On January 1st 2006, Dr Dennis Gross retired from Merck after 28 years; the following day, he took up his present position as Associate Dean, Masters Programs, in the College of Graduate Studies at Thomas Jefferson University.
At Merck, he had started out as a senior research pharmacologist working on the project team that discovered the angiotensin converting enzyme inhibitors Vasotec and Prinivil. Dr Gross went on to fill senior management positions in the company, directing research operations, and serving as director of programme resources and logistics. In that capacity, he was responsible for operations and financial oversight of Merck research labs in the UK, Japan, Canada, and Italy.
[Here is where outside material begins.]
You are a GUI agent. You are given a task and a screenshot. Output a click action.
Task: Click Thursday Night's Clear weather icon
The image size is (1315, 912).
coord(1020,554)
He reckons that, all told, he flew a million and a half miles for Merck.
During that time, he fused a business career with an academic one… serving as an adjunct professor at Jefferson from 1977. No wonder Gross is a strong proponent of bringing ‘real world’ experience to the benefit of the 350 students in his masters programme in biomedical sciences. “It adds richness and diversity to the student experience,” he says, and helps to prepare those students for what he believes will be a very different future in pharmaceuticals.
Many of the professors in the department lecture on what they actually do for a living, he says, and he himself grafts onto his administrative duties a teaching schedule in pharmacology and toxicology. “I really enjoy interacting with the students,” he says, “and it really is a way of giving back some of what I learned in industry.” And those students themselves are pretty diverse – some just out of undergraduate studies; others with perhaps 10 years in the business world.
Off campus, Dennis Gross enjoys music and photography… and is a voracious reader who’s been collecting books – especially on the Middle East – for 40 years, prompted perhaps by the fact that his grandfather fought in Palestine in World War One and met the fabled Lawrence of Arabia.